Black Sabbath have sowed their seed quite extensively and they have quite a number of bastard children that can competently carry the flag of doom-laden, lysergic Metal now that the genre's venerable genitors have thrown in the towel. But out of all of the orphans of Sabbath, perhaps none is more legitimate than California's Saint Vitus, who are celebrating their anniversary with an upcoming self-titled record and a tour poetically christened 40 Fuckin' Years.

But in Metal as in every day life, class struggle informs everything and when Tony Iommi and co. are part of rock music's Aristocracy, Saint Vitus are forever the proletariat. You won't see them rubbing elbows with Sting and Eric Clapton at high-profile coteries like the Queen's jubilee or circle jerks like the Rock and Roll Hall of Fame. Saint Vitus are the Underground. They are the bottom dwellers, the sewer rats, the Heavy Metal lifers who play their heavy, dirty dirges not because it's fashionable ('cause it ain't), not because it's a good living ('cause it ain't) but because it's a way of life.

So inevitably a Saint Vitus concert is going to smell of sweat, skunked beer and adulterated meth. It's going to be loud, it's going to be ugly and it's going beat your ass into submission. The good news is that you're going to have a lot of fun while it does.

Last time I saw Saint Vitus they had U.S. Doom Metal legend Scott "Wino" Weinrich" on vocals and they were touring behind a great new record titled Lillie: F-65, but he has since had to vacate his position because of his struggle with substances. Original bass player Mark Adams has also had to pass the torch because of an ugly degenerative disease we won't even dignify by mentioning here.

So what do you do when half of your membership is sidelined? Do you jump ship, throw in the towel,  decide you're old enough to retire? Not on your fucking life, you don't. You plow through, and in Saint Vitus' case that means getting original frontman Scott Reagers back for a third stint behind the mic and Pat Bruders from Down, Crowbar and Goatwhore to mind the low end.
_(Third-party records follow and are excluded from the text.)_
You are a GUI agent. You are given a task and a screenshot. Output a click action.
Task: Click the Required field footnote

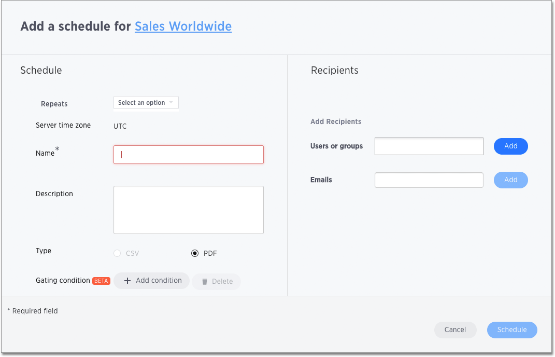(x=33, y=311)
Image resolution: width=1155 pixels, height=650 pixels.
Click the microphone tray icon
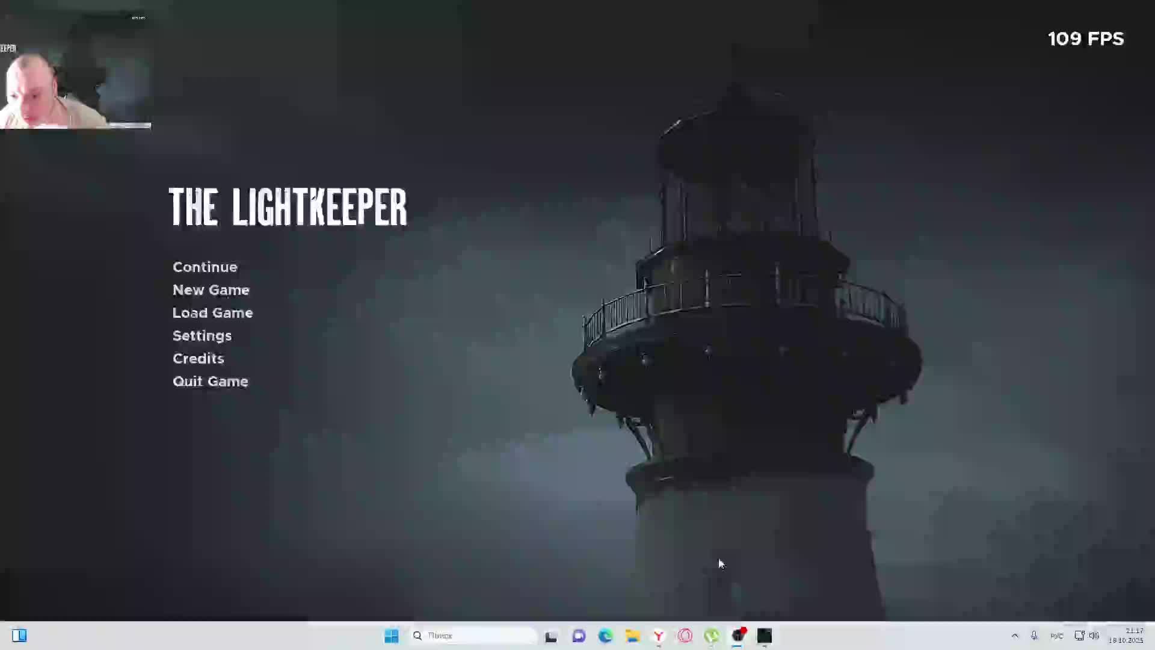coord(1034,636)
In full disclosure I was always more of a fan of the Wino era but after last night's epic performance I may have re-think my stance on the issue. Scott Reagers was fantastic on material from all of the band's career, but it was especially cool to hear and see him sing classics from his original tenure like White Magic/Black Magic and Hallow's Victim. His voice was organic and aggressive but even at its more primal it never veered into the tuneless growl a lot of his peers resort to.

The rhythm section of Pat Bruders and Henry Vasquez was relentless, punishing and crushingly heavy. Their playing is the opposite of ornate: it's close to the bone, it's brutal, it's essential and it doesn't fuck around.

And then there's Dave Chandler, the Guardian of the Temple, purveyor of evil riffs and mind-bending solos. Yngwie Malmsteen he ain't. He's more like the Keith Richards of Underground Metal: a Spartan, mythical, mystical figure; half man, half beast; the black heart and the twisted soul of the band.

It must be quite frustrating for a band to be playing so many songs from an album that has yet to be released (I think I counted as many as five) but the audience didn't discriminate: a killer jam is a killer jam whether it's a forty year-old classic or a song you're hearing for the first time. And that is a testament to the crowd as much as to the band. Only in that genre will you encounter a fan base that is willing to treat new, unknown songs with the same respect as old warhorses.

This wasn't lost on the band: after a rabid last song entitled Useless, which will appear on the next record and betrays their old-school hardcore roots of the SST days, they came out to have beers with the people in the venue, breaking down the barrier between artists and fans like they've always done. The reason people respond to them is not because they play, write or sing better than us. It's not because they're better than us or more famous thanks us. It's because, like us, they want to bang their heads, get loaded, listen to loud music and party like there's not tomorrow, because if Doom Metal has taught us one thing is that there most likely won't be.